Sebulan Penghayatan Dhamma diadakan kembali di vihara dan kali ini Samanera Municaro yang menjadi pembicara-nya.
tema yang di usung adalah mengenai ke-aku-an, keakuan ini ada yang bersifat halus dan bersifat kasar.

sifat kasar adalah sesuatu yang bisa kita lihat dan tahu, seperti contohnya adalah ketika kita egois, mau menang sendiri, keras kepala, dan hal-hal lainnya yang meningkatkan ego kita berarti kita tahu bahwa kita sedang memegang ke-aku-an tersebut.

sedangkan ke-aku-an yang bersifat halus adalah hal hal yang bsifatnya perasaan, mengapa perasaan? karena perasaan ini sulit diukur dan sulit diketahui, seperti pencapaian / keinginan yang ingin kita capai juga merupakan salah satu bentuk pemuasan kebutuhan untuk si aku nya. contoh yang samanea berikan mungkin tidak terlalu saya perhatikan lebih lanjut tetapi ketika sesi tanya jawab di mulai ada beberapa pertanyaan yang langsung tertangkap di telinga saya.

Salah satunya adalah mengenai meditasi yang dapat menghilangkan ke-aku-an yaitu vipassana bhavana (meditasi untuk mengamati obyek), sebelum kita mencoba untuk berlatih vipassana, maka hendaknya menguatkan samatha terlebihb dahulu, mengapa? (oke sebelum masuk ke penjelasan-nya, ini berasal dari pemahaman saya sendiri dan menggunakan terjemahan bebas dari saya sendiri)
sebelum memasuki vipassana / pengamatan, kita harus menguatkan obyek yang kita pegang. maksudnya adalah kita harus mampu memegang obyek tersebut selama mungkin hingga mencapai konsentrasi yang kuat baru lah kita bisa mengamati obyek. mengapa demikian? kalau kita belum kuat memegang suatu obyek (samatha) alhasil maka pikiran kita akan terombang-ambing dan bukannya fokus. pikiran yang masih terombang ambing akan mengalami kesulitan untuk mengamati obyek karena pengamatan berarti menempatkan diri kita sebagai pihak ketiga, tidak ada asumsi / penilaian / pelabelan pada setiap kondisi yang muncul dari pikiran atau diluar lingkungan kita.
jadi sebelumnya kita harus berusaha dengan stabil untuk supaya mampu dapat memegang obyek tersebut sehingga sudah mahir barulah kita bisa mencoba untuk mengamati.

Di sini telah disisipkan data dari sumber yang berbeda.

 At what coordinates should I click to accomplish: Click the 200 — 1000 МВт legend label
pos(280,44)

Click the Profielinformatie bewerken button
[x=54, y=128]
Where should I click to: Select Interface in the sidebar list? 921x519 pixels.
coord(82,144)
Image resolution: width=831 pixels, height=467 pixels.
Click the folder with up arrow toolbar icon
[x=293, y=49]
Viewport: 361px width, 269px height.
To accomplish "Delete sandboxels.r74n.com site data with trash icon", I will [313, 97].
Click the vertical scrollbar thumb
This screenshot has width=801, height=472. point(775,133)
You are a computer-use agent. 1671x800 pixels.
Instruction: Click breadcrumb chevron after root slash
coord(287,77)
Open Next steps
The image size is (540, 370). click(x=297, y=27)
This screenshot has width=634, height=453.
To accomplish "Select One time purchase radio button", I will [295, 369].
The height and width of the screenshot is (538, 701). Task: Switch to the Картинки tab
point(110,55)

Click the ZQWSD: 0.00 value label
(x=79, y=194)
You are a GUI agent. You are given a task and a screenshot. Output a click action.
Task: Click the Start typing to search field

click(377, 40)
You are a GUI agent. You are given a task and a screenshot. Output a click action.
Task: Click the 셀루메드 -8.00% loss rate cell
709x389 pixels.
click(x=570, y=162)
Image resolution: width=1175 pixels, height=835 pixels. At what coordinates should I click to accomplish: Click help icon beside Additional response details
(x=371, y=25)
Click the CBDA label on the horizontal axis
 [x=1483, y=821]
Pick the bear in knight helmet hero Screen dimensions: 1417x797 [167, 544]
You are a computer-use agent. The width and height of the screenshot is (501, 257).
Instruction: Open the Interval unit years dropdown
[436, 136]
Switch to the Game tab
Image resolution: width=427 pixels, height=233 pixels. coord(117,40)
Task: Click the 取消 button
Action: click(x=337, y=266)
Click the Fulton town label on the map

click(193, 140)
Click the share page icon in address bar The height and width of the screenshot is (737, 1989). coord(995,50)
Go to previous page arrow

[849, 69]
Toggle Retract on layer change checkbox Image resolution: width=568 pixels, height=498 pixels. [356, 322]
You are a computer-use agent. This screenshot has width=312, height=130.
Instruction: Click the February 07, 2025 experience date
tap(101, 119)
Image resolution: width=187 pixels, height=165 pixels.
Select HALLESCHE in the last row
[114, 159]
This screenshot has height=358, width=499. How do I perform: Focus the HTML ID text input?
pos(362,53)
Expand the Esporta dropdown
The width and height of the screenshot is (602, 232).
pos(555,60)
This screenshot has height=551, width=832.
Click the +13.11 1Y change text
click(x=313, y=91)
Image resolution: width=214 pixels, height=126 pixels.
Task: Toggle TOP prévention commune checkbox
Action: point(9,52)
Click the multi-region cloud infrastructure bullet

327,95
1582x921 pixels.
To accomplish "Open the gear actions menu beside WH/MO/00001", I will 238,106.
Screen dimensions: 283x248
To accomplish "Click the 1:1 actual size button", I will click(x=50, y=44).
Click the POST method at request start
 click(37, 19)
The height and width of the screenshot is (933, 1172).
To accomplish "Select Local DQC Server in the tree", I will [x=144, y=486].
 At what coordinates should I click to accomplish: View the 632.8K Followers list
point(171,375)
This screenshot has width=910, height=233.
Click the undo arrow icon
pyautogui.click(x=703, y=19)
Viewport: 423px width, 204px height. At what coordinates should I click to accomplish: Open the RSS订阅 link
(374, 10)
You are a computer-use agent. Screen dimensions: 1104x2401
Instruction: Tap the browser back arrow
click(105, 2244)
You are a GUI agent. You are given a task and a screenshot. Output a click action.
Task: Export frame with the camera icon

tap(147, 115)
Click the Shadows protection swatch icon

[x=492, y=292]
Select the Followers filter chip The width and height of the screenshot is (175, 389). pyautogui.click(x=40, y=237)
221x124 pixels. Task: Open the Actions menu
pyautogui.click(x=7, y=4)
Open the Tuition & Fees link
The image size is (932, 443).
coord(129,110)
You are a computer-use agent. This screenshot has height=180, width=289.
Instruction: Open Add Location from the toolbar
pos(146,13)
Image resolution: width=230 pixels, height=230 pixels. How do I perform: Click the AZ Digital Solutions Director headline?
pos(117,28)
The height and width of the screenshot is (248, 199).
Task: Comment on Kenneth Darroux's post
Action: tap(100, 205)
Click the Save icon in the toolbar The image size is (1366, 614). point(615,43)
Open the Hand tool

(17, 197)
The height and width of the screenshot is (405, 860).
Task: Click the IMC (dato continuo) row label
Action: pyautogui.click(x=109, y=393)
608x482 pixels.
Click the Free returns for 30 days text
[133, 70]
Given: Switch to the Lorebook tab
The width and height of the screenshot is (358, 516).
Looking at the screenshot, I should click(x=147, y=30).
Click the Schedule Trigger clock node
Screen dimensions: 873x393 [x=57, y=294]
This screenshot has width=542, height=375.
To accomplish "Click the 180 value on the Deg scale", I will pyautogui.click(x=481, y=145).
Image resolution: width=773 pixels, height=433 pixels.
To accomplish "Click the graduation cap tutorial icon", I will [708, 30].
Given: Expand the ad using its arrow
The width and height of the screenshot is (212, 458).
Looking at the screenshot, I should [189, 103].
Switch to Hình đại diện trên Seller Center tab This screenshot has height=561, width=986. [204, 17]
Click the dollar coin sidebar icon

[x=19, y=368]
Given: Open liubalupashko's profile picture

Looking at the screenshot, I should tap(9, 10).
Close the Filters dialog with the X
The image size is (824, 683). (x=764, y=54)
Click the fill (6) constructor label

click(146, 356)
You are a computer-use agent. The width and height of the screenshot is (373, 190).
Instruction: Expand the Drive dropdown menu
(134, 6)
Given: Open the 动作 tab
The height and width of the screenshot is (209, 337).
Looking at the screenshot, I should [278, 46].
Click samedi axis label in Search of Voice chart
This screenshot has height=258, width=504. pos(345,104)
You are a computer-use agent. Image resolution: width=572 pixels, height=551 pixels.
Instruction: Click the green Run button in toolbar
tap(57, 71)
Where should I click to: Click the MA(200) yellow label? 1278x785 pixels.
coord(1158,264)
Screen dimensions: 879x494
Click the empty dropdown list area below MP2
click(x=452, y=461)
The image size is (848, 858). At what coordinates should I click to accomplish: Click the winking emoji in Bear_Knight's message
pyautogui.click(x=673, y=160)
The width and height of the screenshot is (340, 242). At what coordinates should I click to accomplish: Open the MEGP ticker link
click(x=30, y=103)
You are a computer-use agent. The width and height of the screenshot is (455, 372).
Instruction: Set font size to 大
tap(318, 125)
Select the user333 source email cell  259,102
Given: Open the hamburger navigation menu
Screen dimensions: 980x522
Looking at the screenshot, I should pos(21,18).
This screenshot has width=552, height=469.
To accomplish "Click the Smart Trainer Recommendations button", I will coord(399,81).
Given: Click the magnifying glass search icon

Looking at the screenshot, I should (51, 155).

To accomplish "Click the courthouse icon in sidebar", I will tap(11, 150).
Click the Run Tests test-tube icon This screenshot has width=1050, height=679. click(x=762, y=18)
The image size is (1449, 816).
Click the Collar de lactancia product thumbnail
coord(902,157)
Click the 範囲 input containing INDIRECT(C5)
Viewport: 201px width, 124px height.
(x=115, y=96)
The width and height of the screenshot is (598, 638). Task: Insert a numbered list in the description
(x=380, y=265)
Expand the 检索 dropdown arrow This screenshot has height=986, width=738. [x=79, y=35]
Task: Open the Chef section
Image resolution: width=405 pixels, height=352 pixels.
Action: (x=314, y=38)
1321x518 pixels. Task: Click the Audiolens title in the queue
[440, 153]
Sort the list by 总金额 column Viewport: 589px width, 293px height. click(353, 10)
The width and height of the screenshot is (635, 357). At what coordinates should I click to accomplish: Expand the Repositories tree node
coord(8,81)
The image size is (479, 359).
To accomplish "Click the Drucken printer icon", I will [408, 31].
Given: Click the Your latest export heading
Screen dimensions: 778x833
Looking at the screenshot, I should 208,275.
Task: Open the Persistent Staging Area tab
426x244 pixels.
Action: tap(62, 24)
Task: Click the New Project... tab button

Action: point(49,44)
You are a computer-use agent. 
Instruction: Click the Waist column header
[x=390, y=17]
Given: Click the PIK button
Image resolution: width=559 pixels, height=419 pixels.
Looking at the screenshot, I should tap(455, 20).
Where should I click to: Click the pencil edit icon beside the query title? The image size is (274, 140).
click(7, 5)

nah poin serunya berada disini, kata samanera yang terucap, kita berusaha untuk mencoba mau mengamati tetapi dalam kehidupan sehari-hari berapa kali kita mencoba untuk menilai orang, memberi label kepada orang. sering kali kita tanpa peduli / tanpa kesadaran malah ber gosip-gosip ria, secara tidak sadar bahkan kadang secara sadar aneh bukan (hadirin hanya manggut-manggut saja, seolah mengiyakan tetapi juga tidak mau mengakuinya)

maka dari itu samanera mengajak hendaknya kita berusaha untuk selalu mengembangkan kesadaran saat ini. manusia itu seringkali suka mengayunkan pikiran ke belakang (masa lalu) atau ke depan (masa depan), menyesali yang sudah lewat dan mengharapkan yang belum datang. sehingga kekecewaan muncul ketika harapan tidak sesuai kenyataan.

jadi Hidup lah Saat Ini.
semoga bermanfaat.

2 comments:

Jayadharo said...

senang sekali sekarang banyak yang berlatih meditasi demi sedikit dikit menghilangkan ke akuan yang sudah lama bersemayam dalam diri ini

hendyK said...

terima kasih atas komentarnya, mohon maaf baru me-reply.